Angiotensin II receptor subtypes in bovine and human ventricular myocardium.

Angiotensin II (AII) binding sites in bovine and human ventricular myocardium were characterized by a radioreceptor assay. The specific binding of [125I]AII to myocardial membranes appeared to be saturable, and it was of high affinity with apparent dissociation constants of 1.60 nM (bovine) and 1.09 nM (human). The Bmax values were 39.7 fmol/mg protein (bovine) and 6.07 fmol/mg protein (human). Both losartan (angiotensin type 1 receptor subtype selective antagonist) and PD123177 (the angiotensin type 2 receptor subtype selective antagonist) inhibited specific [125I]AII binding to bovine myocardium, and their Hill coefficients were less than unity.
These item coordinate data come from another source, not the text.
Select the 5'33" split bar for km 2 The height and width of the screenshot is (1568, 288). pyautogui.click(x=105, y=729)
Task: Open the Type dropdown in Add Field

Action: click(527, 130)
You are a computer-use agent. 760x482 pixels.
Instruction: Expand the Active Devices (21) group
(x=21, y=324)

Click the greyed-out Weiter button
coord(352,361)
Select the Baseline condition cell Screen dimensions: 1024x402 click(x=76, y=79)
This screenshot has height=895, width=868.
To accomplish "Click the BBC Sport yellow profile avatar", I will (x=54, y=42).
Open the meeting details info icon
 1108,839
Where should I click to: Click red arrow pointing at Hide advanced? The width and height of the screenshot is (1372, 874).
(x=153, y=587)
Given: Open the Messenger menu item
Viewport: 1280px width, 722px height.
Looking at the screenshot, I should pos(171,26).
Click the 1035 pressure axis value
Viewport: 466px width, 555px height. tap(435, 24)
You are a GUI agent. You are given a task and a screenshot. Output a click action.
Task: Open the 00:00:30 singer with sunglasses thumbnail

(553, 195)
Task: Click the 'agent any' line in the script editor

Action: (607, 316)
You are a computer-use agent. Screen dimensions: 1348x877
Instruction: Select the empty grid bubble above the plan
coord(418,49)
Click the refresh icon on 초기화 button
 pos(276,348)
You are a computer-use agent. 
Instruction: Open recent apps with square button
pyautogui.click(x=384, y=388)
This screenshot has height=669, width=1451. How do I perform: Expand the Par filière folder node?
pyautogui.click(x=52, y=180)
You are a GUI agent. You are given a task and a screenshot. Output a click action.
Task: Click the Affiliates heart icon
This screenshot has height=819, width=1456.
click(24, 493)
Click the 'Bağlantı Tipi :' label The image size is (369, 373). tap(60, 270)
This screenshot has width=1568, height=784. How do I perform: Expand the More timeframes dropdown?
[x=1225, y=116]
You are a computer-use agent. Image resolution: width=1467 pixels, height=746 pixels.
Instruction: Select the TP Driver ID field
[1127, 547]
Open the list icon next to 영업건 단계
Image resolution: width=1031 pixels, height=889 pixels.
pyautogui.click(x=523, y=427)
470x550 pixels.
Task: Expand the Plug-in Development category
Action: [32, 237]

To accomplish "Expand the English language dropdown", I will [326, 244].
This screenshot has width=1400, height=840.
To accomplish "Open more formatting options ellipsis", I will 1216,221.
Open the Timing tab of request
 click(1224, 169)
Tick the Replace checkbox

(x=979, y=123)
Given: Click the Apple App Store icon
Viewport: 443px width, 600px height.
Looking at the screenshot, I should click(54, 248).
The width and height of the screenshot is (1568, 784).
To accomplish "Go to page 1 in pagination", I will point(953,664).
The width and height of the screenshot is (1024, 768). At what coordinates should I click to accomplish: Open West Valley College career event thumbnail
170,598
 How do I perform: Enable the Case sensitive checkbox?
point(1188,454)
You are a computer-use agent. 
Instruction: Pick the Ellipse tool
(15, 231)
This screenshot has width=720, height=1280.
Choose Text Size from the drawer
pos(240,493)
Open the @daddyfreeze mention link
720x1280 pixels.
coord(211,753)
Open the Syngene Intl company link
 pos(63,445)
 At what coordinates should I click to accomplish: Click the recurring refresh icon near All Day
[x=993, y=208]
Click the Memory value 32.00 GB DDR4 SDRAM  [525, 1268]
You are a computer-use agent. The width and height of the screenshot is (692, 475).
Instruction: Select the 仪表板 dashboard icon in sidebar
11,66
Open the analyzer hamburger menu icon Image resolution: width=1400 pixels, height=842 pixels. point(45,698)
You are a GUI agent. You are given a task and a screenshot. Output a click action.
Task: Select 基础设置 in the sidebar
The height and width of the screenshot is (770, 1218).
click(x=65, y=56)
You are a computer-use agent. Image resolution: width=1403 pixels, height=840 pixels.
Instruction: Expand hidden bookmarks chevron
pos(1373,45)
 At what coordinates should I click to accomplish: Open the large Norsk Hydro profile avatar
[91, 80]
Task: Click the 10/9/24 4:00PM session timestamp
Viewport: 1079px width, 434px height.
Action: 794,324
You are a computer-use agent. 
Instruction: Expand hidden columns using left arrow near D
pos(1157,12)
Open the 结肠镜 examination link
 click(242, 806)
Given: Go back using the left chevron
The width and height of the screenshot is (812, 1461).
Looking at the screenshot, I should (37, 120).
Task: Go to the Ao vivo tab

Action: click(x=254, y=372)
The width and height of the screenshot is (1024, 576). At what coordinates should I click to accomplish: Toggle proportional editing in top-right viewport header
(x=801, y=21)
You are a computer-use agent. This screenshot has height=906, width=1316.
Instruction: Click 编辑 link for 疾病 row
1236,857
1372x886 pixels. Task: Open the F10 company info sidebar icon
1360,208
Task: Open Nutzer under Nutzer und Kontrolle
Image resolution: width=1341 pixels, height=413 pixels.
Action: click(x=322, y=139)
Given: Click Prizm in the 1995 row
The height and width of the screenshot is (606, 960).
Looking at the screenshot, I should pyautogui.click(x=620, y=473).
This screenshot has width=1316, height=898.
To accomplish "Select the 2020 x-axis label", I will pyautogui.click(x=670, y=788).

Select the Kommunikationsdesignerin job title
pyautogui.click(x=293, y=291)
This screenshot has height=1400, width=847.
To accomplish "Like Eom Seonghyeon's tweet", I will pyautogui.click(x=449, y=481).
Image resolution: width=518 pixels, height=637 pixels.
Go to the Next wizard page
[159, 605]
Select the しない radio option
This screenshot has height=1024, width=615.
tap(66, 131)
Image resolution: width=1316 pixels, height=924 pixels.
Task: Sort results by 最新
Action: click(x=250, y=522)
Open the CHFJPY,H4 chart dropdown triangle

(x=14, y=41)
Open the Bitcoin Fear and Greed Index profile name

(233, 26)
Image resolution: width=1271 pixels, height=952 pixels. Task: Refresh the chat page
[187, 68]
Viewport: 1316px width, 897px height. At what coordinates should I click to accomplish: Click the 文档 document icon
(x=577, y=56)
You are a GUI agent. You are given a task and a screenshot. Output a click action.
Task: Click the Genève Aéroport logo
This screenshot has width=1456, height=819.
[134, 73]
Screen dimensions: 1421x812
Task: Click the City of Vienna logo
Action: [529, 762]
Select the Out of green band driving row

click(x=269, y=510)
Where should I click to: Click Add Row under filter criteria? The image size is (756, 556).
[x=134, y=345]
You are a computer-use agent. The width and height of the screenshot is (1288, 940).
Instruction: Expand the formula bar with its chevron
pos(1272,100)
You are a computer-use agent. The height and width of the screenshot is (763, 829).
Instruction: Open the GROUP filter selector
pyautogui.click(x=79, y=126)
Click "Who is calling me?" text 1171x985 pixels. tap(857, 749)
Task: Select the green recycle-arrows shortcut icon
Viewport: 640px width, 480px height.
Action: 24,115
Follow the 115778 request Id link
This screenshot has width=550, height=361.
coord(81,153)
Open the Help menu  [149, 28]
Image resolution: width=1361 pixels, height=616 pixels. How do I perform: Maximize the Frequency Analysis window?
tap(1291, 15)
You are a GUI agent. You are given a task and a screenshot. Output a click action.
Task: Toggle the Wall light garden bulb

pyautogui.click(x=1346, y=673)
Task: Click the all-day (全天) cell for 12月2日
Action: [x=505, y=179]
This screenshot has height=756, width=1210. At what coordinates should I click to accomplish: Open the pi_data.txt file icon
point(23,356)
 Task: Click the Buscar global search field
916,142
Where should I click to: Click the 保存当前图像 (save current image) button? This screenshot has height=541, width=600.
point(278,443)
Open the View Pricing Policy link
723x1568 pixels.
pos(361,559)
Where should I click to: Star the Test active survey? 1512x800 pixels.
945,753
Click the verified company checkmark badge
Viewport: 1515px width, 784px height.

Nonlinear least-squares regression analysis has suggested the existence of two populations of [125I]AII binding sites that have high and low affinity for losartan or PD123177. The relative proportions of high- and low-affinity sites for losartan in bovine myocardium were 68% and 32%, and those for PD123177 were 33% and 67%, respectively. On the other hand, specific [125I]AII binding in human myocardium was inhibited by losartan with much lower affinity and also by PD123177 with higher affinity, compared with bovine myocardium. The Hill coefficients for both drugs were close to one. Dithiothreitol enhanced specific [125I]AII binding to bovine myocardium in the presence of losartan, but it reduced [125I]AII binding in the presence of PD123177. This agent markedly enhanced specific [125I]AII binding to human myocardium. Thus, it is possible that bovine myocardium has both angiotensin type 1 receptor and the angiotensin type 2 receptor subtypes of AII receptors whereas human myocardium has predominantly the angiotensin type 2 receptor subtype.